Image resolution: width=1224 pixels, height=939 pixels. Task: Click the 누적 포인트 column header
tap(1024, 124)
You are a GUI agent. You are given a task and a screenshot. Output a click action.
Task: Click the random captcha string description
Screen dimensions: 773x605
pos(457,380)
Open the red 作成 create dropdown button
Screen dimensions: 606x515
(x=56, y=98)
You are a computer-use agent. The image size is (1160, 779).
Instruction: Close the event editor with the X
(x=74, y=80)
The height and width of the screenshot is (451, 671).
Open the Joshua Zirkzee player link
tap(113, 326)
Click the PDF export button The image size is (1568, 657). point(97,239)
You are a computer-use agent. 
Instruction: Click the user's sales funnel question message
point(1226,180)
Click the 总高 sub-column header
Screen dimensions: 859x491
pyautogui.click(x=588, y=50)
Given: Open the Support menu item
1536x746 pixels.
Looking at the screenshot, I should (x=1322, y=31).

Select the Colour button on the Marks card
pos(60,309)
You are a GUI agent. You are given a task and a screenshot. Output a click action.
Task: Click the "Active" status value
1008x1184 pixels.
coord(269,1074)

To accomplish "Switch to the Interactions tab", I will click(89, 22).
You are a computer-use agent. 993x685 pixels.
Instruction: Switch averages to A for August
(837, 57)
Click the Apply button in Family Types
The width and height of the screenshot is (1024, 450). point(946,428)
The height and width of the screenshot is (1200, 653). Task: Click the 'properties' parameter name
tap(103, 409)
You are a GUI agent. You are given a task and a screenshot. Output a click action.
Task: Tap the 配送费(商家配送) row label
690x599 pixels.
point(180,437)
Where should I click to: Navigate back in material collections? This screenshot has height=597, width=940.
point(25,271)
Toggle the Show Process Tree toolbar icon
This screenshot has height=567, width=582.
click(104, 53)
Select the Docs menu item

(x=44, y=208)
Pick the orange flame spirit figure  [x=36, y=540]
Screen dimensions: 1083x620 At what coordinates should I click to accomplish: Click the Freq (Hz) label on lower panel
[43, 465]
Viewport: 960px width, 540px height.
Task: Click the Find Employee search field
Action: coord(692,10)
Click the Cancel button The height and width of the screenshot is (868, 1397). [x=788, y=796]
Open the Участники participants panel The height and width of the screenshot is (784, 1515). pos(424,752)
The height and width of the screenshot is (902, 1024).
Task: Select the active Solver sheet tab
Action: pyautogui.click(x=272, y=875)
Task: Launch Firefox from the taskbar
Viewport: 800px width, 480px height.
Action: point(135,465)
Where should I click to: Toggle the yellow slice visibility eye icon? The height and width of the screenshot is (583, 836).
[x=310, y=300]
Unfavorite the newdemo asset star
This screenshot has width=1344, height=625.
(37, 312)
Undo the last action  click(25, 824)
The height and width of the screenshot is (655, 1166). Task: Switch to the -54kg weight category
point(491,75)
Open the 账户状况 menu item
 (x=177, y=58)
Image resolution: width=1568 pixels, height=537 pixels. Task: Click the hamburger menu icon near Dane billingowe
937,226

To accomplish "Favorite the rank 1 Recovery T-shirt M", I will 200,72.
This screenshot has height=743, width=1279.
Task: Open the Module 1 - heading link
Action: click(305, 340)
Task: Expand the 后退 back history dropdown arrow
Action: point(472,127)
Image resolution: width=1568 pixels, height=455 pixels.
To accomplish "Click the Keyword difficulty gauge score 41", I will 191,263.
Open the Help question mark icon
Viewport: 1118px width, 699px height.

§ **REQUIRED ACTION**
Pick out each line above that includes "size" and show it.

§ **RESULT OF THIS TASK**
You are a computer-use agent. The image size is (1160, 779).
Click the PDF export button The image size is (1568, 657). point(97,239)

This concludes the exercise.